This is the link to complete TopLine results for the October 27, 2010 DakotaPoll.
South Dakotans Are Feeling the Pain of a Bad Economy: Half say they have been negatively affected by it.October 27th, 2010
Results from the new DakotaPoll confirm what South Dakotans already know from discussions around the kitchen table. People are hurting. Despite popular headlines claiming that South Dakota has a low unemployment rate and has largely avoided the national recession, 51% of respondents to the inaugural edition of theDakota Poll say that they and their families have been negatively affected by the economy.
One in eight say the economy has affected them very negatively.
40% of the respondents to the DakotaPoll volunteered that the economy and problems related to the economy are “the most important issue facing South Dakota.”
While jobs and the economy always top the list of issue concerns in South Dakota polls, in this survey no other unprompted, voluntary, answer to the question came anywhere near the public’s focus on the economy. 9% identified “the state budget” as the most important problem.12% identified “education”, and only 4% identified the “cost of health care”.
Traditional “hot button” issues including “big government”, “guns”, “abortion” and “crime” barely registered a single digit or did not register at all.
This is the inaugural edition of the DakotaPoll. The project is independently funded to underwrite four polls a year for the next five years. (see: “What is the DakotaPoll?” on the website DakotaPoll.com) Complete results with the exact wording of all questions in the sequence exactly-as-asked (called “the toplines” in pollster jargon), and crosstab tables are available at DakotaPoll.com.
Poll results from several questions combined confirm the view that the South Dakota public is economically insecure and that the economy is the driving issue in the state.
- 29% believe South Dakota is “on the wrong track”.
- Almost one in four South Dakotans consider the American Dream to be out of reach for members of their family
- 23% responded “yes” to the question: “Do any members of your household have to work more than one job to make ends met in South Dakota?”
While 49% of adults say they have full time work, 8% describe themselves as “unemployed”.
Crosstabs (available at DakotaPoll.com) reveal many provocative themes that will be pursued in future Dakota Polls.
37% of respondents said they would be willing to sacrifice “a great deal” to “improve schools in South Dakota. Another 37% suggested they would be willing to make “some” sacrifice.
27% of South Dakotans consider themselves supporters of the Tea Party, while 61% do not. One in five say they regularly listen to conservative talk radio.
55% of survey participants described their families as having lived in South Dakota since their great-grandparent’s generation. 22% indicated that they were the first in the family to live in South Dakota.
The Dakota Poll invites reporters, students, instructors, civic and business leaders and the general public to download and explore the data. DakotaPoll.com is preparing a website that will allow for blogging discussion of the findings.
This is the link to complete CrossTabs of the October 27, 2010 DakotaPoll
Contact: Sam Hurst
Statement on Methodology
RBI Strategies and Research conducted a telephone survey of 400 adults, aged 18 or over, in South Dakota on behalf of The Dakota Poll, Inc. (LLC?) . Interviews were conducted October 17 – October 21, 2010 by American Directions Group, a market research firm specializing in telephone survey interviewing.

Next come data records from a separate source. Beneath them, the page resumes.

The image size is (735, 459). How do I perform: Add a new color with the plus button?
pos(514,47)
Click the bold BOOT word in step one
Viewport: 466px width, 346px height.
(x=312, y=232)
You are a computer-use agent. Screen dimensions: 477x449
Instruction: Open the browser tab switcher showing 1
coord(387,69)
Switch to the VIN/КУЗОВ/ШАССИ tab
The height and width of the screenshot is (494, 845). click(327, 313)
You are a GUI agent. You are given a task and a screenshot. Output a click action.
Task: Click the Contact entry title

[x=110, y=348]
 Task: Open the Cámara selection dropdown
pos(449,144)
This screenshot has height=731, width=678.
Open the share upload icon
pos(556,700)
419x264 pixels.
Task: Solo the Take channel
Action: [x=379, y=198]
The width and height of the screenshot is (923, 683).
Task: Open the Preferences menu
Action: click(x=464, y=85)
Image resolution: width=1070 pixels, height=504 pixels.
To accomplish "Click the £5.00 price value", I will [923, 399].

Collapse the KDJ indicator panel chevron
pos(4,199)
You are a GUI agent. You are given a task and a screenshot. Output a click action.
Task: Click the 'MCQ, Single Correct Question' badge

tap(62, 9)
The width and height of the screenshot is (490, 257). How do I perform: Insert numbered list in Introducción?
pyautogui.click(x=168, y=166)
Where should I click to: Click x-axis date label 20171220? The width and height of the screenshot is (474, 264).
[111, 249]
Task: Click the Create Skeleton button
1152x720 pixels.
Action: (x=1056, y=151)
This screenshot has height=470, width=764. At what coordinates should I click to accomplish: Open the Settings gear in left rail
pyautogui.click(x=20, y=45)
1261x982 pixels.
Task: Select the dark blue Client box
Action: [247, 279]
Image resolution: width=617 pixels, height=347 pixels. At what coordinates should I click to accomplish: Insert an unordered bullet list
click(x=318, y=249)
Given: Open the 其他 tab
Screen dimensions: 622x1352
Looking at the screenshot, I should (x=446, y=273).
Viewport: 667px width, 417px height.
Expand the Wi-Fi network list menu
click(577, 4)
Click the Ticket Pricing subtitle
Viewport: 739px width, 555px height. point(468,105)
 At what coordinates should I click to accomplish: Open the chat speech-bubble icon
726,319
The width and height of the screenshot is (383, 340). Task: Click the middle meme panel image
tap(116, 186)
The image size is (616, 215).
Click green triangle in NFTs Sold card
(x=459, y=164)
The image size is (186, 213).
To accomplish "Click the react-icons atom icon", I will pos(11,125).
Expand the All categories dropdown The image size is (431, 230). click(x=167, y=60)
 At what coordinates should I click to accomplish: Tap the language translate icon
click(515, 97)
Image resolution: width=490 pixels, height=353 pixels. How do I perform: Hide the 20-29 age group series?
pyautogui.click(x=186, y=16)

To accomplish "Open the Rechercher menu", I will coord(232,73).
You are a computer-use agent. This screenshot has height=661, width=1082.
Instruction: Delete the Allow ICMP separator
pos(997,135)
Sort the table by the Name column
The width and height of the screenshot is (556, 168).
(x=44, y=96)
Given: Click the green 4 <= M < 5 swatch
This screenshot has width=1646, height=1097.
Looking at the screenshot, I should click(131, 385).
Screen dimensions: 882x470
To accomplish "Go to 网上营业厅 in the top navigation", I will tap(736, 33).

Respondents were randomly selected using a random digit dial telephone sample of landline telephones purchased from Survey Sampling International. Interviewers asked for the youngest available adult of a specified gender. The gender requested was determined by the final digit in the household telephone number reached by the interviewer.
Sample was weighted by age and race to more accurately reflect the 2009 American Community Survey.
The margin of error for a survey of 400 interviews is +/-4.9% at the 95% confidence level. The margin of error is higher for subsamples within the full sample. Other sources of error not accounted for by the stated statistical margin of error include, but are not limited to, question wording, question order, refusal to be interviewed, bias in landline only interviewing and demographic weighting.